◆ What is expected:
Leave out the lines before the one with "Neue Sachlichkeit (1025, 1153)"; output that line and all remaining lines of the records exactly.

Input data Block Start

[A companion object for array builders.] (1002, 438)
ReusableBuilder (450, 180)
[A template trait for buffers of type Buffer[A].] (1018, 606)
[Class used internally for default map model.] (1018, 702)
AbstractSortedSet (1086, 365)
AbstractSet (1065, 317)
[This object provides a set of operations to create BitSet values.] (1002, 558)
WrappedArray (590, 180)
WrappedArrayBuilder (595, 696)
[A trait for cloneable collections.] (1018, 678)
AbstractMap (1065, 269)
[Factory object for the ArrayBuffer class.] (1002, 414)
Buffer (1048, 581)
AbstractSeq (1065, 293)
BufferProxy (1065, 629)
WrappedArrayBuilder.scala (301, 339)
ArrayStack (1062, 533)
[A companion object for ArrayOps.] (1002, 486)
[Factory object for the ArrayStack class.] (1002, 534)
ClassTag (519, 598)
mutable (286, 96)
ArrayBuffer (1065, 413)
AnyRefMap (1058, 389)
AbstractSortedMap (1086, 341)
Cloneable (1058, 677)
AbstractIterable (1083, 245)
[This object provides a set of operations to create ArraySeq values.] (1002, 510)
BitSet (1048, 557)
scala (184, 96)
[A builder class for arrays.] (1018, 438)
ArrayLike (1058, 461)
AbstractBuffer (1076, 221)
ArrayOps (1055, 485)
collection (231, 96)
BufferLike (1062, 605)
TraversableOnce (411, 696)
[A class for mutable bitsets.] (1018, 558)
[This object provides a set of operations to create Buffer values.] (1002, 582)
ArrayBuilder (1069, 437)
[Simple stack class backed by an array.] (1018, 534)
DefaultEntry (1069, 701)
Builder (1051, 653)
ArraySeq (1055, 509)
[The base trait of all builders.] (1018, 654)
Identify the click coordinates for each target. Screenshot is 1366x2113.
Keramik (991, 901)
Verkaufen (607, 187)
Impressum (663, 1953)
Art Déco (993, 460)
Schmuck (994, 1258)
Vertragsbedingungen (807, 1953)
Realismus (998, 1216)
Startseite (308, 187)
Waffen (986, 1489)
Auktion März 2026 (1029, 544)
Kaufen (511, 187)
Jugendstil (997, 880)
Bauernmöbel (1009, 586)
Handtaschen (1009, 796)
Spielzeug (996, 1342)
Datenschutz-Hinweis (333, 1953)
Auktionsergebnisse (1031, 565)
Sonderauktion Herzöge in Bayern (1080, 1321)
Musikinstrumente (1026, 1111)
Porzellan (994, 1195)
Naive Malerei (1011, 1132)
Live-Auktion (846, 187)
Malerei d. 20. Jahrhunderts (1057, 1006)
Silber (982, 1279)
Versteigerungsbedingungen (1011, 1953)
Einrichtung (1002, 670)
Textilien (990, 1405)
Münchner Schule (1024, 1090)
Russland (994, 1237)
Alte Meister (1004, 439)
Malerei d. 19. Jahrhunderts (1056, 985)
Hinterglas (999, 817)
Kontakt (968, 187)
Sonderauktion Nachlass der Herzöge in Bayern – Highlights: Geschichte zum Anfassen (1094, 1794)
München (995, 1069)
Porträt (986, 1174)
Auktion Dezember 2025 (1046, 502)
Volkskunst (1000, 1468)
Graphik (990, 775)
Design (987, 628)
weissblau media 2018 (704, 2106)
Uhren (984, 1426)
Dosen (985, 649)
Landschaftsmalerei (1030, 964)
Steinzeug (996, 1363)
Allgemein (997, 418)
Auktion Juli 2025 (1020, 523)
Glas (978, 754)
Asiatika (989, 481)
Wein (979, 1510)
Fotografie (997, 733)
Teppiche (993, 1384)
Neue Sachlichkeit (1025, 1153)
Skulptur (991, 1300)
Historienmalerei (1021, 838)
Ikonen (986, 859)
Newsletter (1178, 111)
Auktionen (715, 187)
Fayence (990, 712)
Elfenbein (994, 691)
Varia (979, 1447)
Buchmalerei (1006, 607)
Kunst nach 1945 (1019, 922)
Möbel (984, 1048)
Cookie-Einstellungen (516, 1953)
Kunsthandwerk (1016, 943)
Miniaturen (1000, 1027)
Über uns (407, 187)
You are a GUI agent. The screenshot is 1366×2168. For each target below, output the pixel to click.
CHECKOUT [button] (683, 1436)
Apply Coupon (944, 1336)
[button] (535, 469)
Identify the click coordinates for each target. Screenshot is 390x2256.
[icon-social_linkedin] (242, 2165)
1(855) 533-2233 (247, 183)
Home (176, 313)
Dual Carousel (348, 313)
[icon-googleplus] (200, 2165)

Input data Block End

◆ Your response:
Neue Sachlichkeit (1025, 1153)
Skulptur (991, 1300)
Historienmalerei (1021, 838)
Ikonen (986, 859)
Newsletter (1178, 111)
Auktionen (715, 187)
Fayence (990, 712)
Elfenbein (994, 691)
Varia (979, 1447)
Buchmalerei (1006, 607)
Kunst nach 1945 (1019, 922)
Möbel (984, 1048)
Cookie-Einstellungen (516, 1953)
Kunsthandwerk (1016, 943)
Miniaturen (1000, 1027)
Über uns (407, 187)
You are a GUI agent. The screenshot is 1366×2168. For each target below, output the pixel to click.
CHECKOUT [button] (683, 1436)
Apply Coupon (944, 1336)
[button] (535, 469)
Identify the click coordinates for each target. Screenshot is 390x2256.
[icon-social_linkedin] (242, 2165)
1(855) 533-2233 (247, 183)
Home (176, 313)
Dual Carousel (348, 313)
[icon-googleplus] (200, 2165)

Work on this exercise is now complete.